*** Entries provided ***

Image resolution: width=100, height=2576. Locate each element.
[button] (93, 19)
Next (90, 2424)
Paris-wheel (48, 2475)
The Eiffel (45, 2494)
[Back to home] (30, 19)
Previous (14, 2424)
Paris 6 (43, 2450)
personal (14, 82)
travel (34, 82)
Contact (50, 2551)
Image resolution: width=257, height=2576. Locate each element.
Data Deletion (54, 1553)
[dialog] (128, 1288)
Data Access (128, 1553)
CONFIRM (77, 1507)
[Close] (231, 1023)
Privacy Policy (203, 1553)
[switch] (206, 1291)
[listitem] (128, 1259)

***
*** Entries provided ***

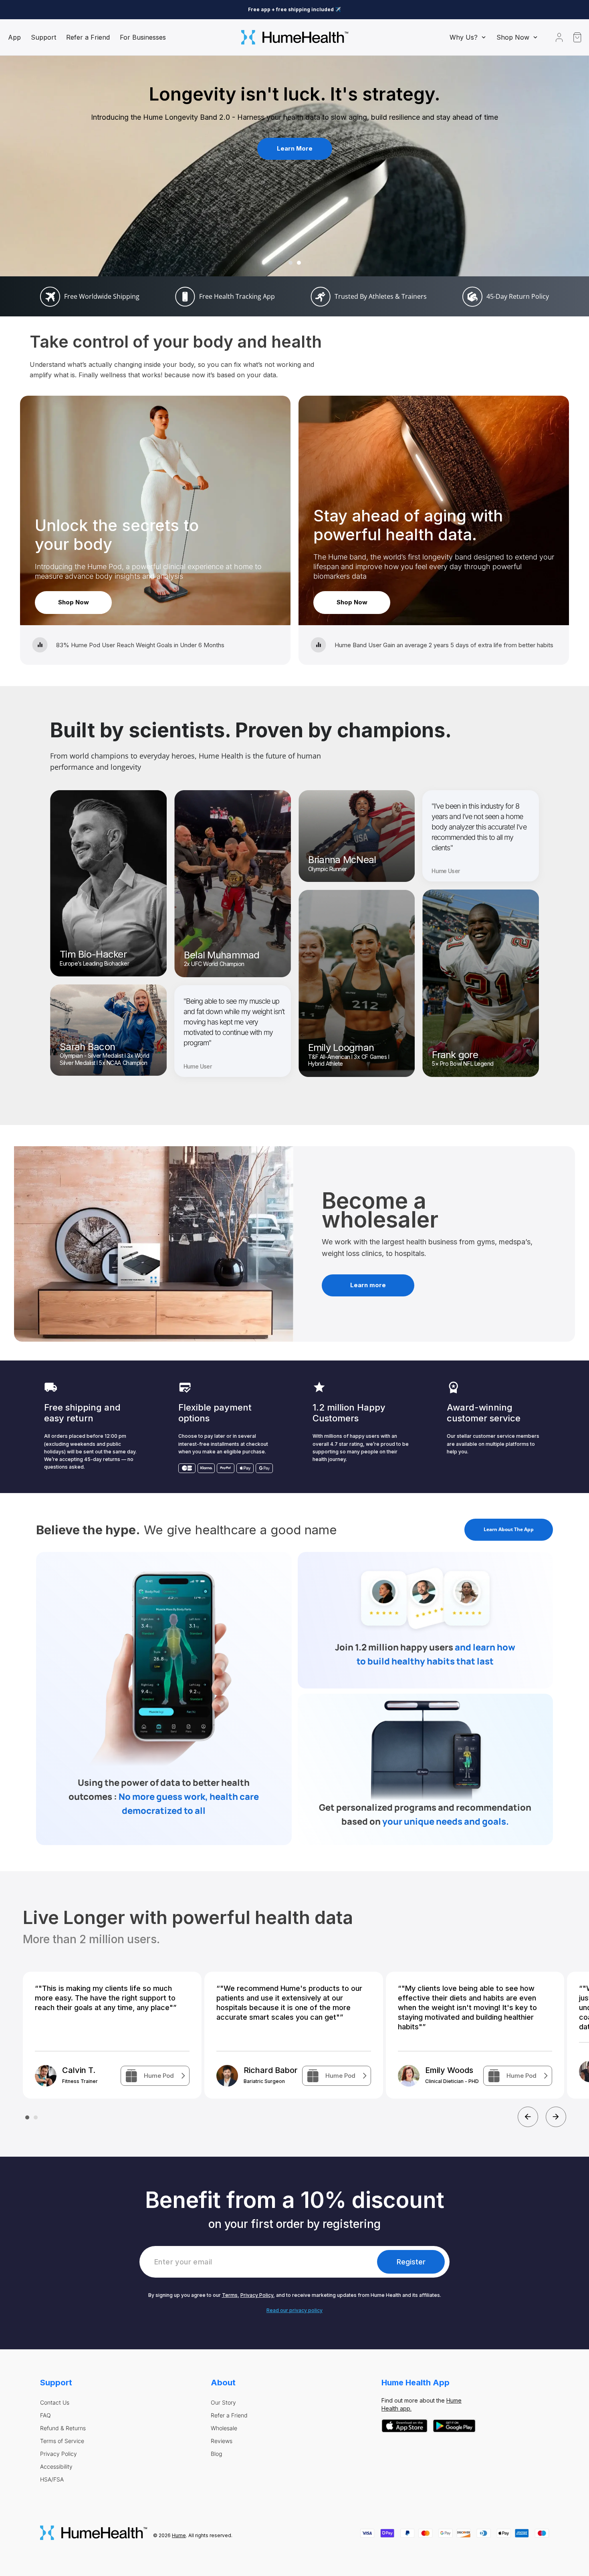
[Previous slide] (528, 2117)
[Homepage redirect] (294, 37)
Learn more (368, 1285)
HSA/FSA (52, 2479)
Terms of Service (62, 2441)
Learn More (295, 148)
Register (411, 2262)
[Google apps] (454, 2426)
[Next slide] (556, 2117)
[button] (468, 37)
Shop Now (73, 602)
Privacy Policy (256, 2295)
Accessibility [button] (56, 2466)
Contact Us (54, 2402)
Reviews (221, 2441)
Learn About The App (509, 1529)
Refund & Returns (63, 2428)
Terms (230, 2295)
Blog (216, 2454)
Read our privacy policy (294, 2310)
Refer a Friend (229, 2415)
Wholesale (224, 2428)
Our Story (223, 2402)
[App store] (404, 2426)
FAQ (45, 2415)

***

#### [Task to carry out]
Look above for the line with "Contact Us (54, 2402)" and the line with "FAQ (45, 2415)", and reproduce exactly those two lines plus every line between, nothing more.

#### [Answer for this exercise]
Contact Us (54, 2402)
Reviews (221, 2441)
Learn About The App (509, 1529)
Refund & Returns (63, 2428)
Terms (230, 2295)
Blog (216, 2454)
Read our privacy policy (294, 2310)
Refer a Friend (229, 2415)
Wholesale (224, 2428)
Our Story (223, 2402)
[App store] (404, 2426)
FAQ (45, 2415)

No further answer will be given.